My friend and sister blogger, Maren, never fails to inspire, convict or challenge me. I look forward to her blog posts, knowing that by the end, I will find myself in a gasp, or at least a sigh. She is gifted at helping her readers stay in touch with the current angst of the times, the events and realities of our world. This is her latest post:
My little hand holds (and not the great world)
the small shining of shook foil
and there is no beauty that I see,
only the blankets on children detained —
alone and frightened, cold,
and without care,
without — O you grand and broken God,
toothpaste and soap,
and parents,
without justice, compassion,
but not without hope,
because that alone, hope
is never spent, but lights the western sky
as night falls
on the long walk from the south,
even if dimly, touches
with fingers a rim of east
every morning, every detention center.
Hope brought them here
to the terrible inhospitality
that smears
all this country ever thought to be.
And it is left to us and the Holy Spirit
to brood
over those who are lost,
and bend the world
so that the living children
might someday be found
by bright wings.
And here is where it grabbed my heart . . .
What does it mean for me to join with the Holy Breath of Life “to brood over those who are lost, and bend the world?” What would that look like? How do I do it? Does it mean to “brood” over the lostness of our world and call forth life?
What a need that is!
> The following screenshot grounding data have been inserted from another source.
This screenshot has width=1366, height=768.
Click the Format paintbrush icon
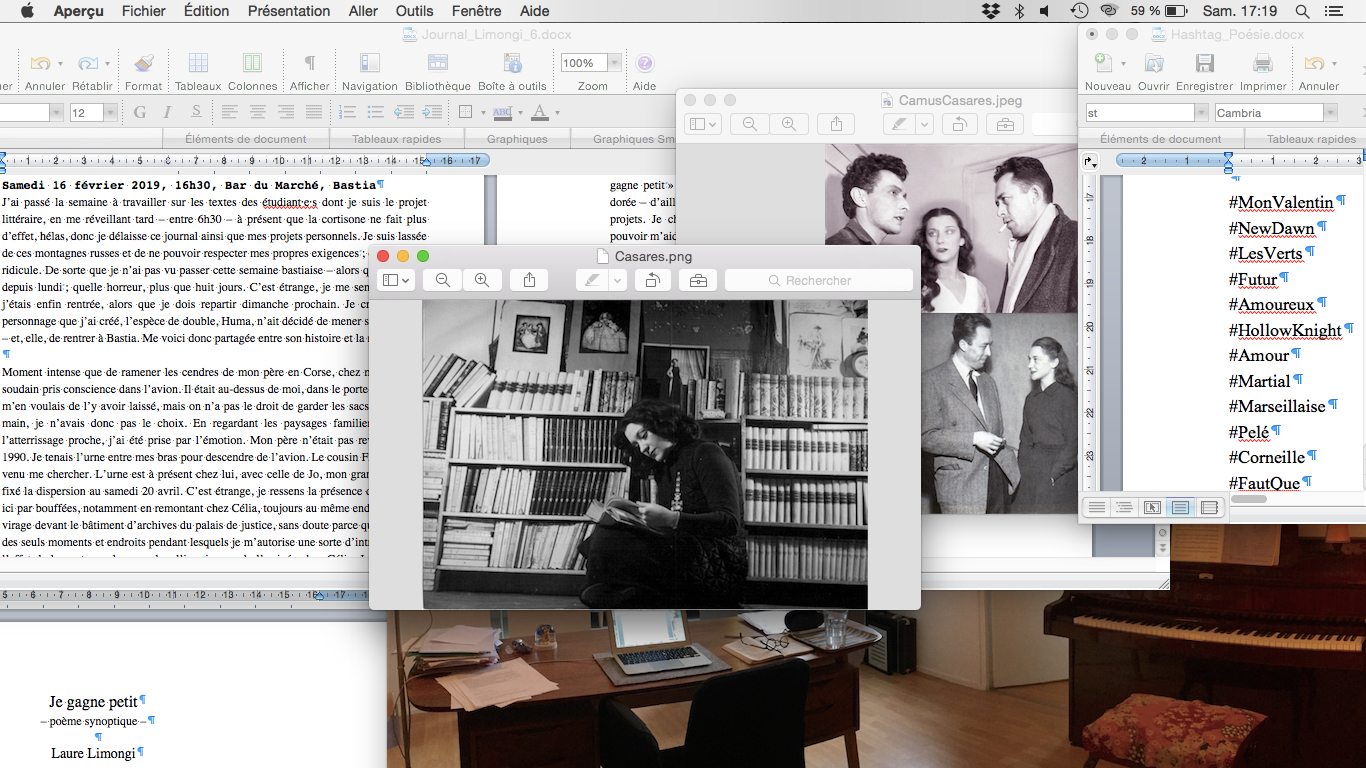coord(144,64)
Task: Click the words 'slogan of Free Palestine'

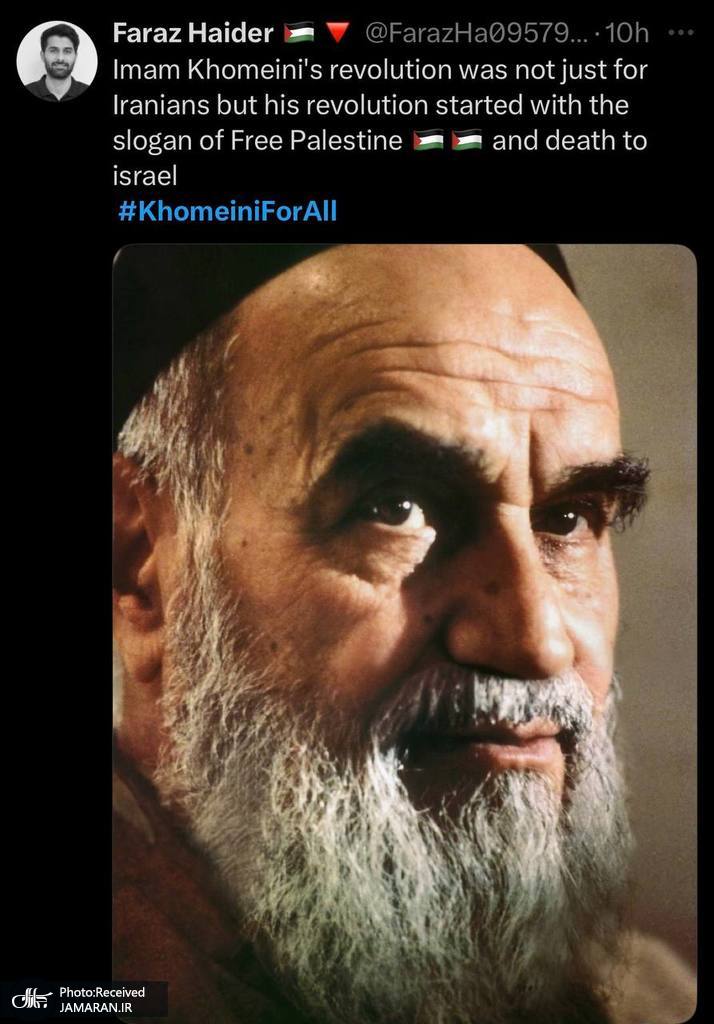Action: (257, 140)
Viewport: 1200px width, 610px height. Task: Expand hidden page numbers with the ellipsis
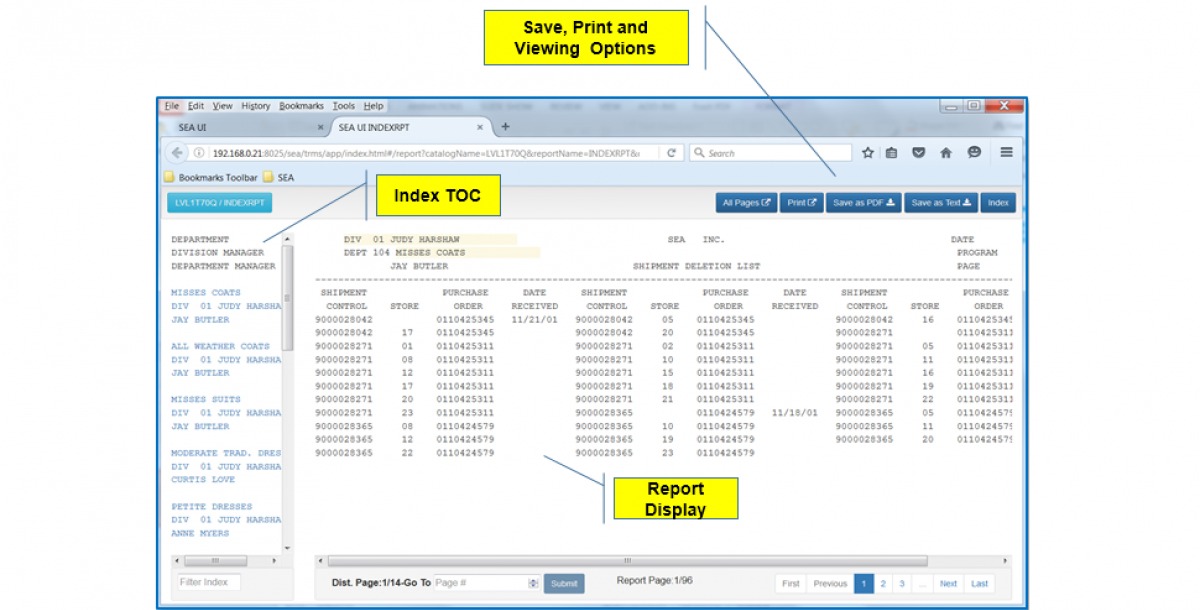tap(923, 583)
How desperately we need to bend the world toward mercy and justice. To lift up the children who sleep on cold concrete floors. To lift them high above the world’s cruelty to the place of “bright wings!”
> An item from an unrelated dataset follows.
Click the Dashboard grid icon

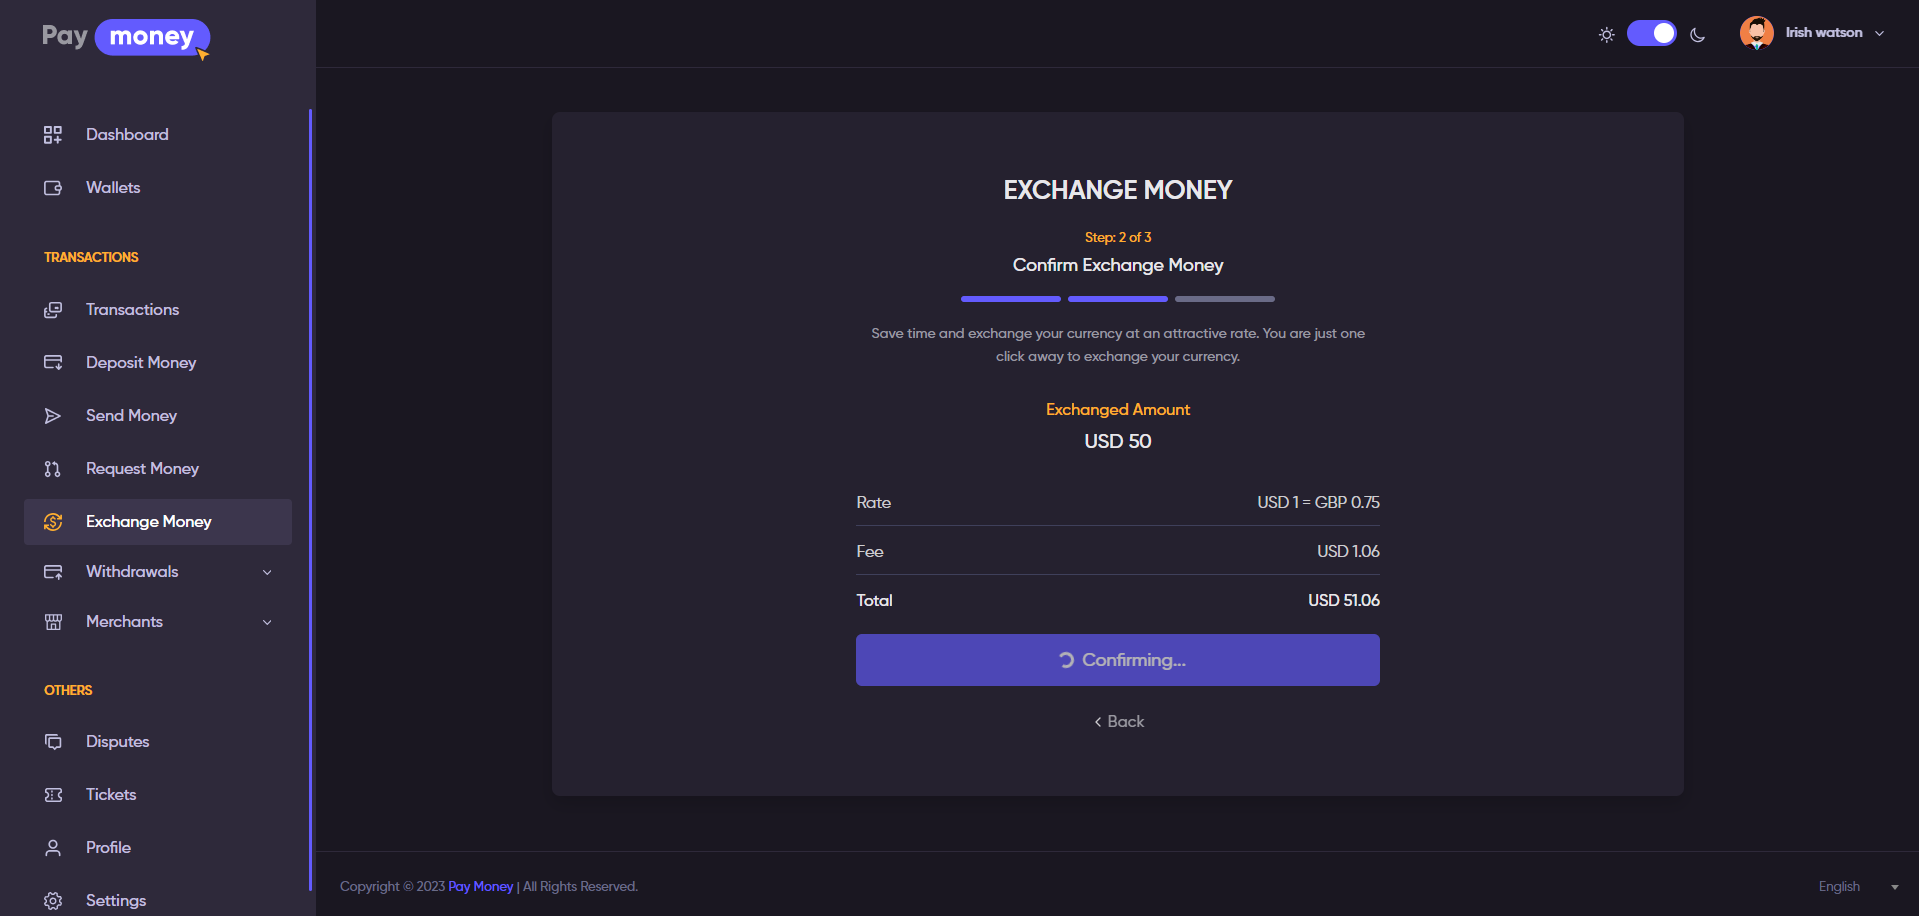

May God help us to comprehend the brooding Spirit and her open arms. And may she reach down to grab us and hold us up inside the wind that heals.
Maren C. Tirabassi served as local church pastor in the United Church of Christ for thirty-seven years in Massachusetts and New Hampshire. Â She is the author or editor of twenty books. Visit her blog at:
https://giftsinopenhands.wordpress.com/2019/06/26/prayer-for-the-immigration-crisis-an-homage-to-gerard-manley-hopkins-gods-grandeur/
Thank you so much, Kathy, for sharing this post which was inspired by Gerard Manley Hopkins’ “God’s Grandeur” that gentle poem. I find my resistance to the terrible things that happen in our name is weary and, though I do not have any of the deep limitations that your waiting time brings, my COPD and cardiac concerns and arthritis make me not so much the activist I once was. But still so very surely the Spirit moves incessantly when it cannot be so powerfully.
God willing, and surely God is willing. Thank you again.